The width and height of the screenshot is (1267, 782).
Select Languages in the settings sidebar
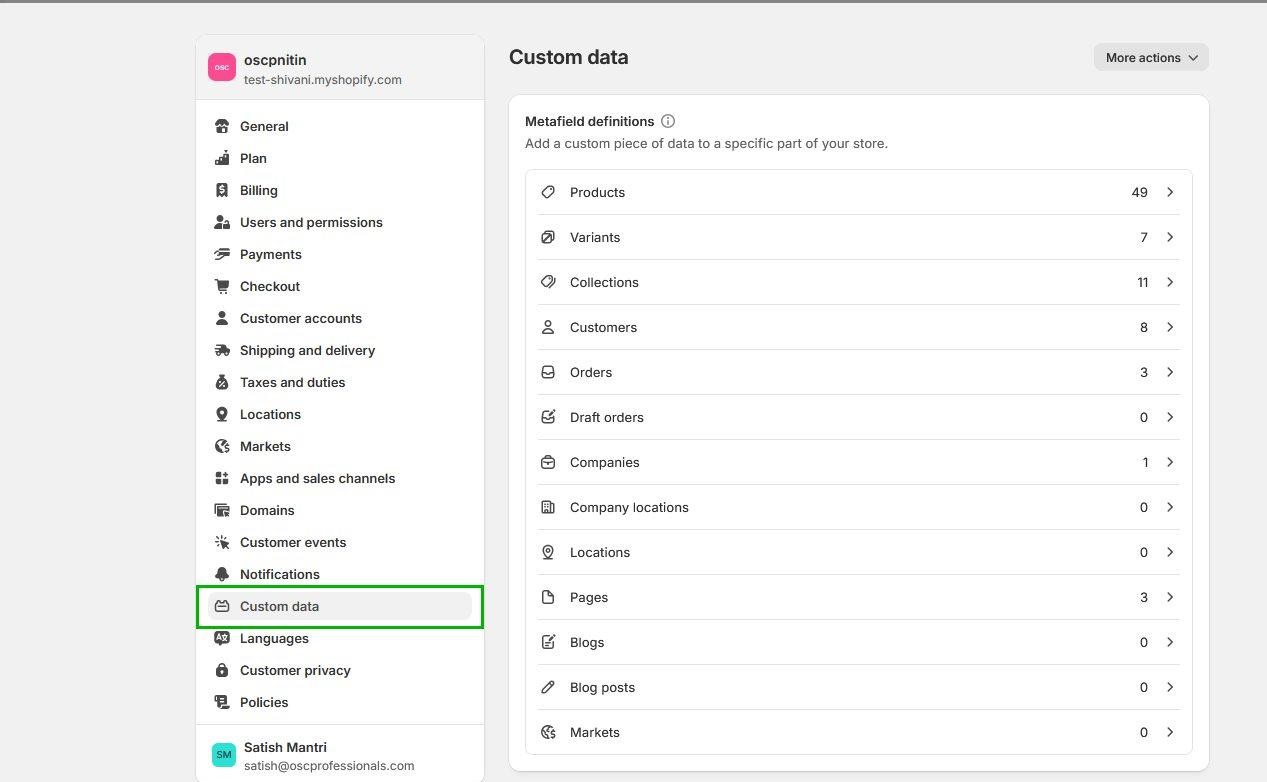tap(274, 639)
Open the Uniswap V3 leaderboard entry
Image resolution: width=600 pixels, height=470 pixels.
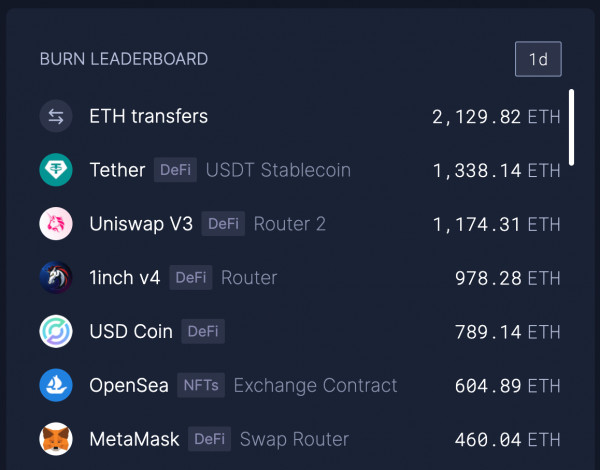pos(141,224)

### Exercise objective
Could you lay out all of the material above as a Markdown table with the columns Number and Entry, one row per line, skipping blank lines and omitting the pictures?

### Answer to this task
| Number | Entry |
|---|---|
| 1 | The width and height of the screenshot is (1267, 782). |
| 2 | Select Languages in the settings sidebar |
| 3 | tap(274, 639) |
| 4 | Open the Uniswap V3 leaderboard entry |
| 5 | Image resolution: width=600 pixels, height=470 pixels. |
| 6 | pos(141,224) |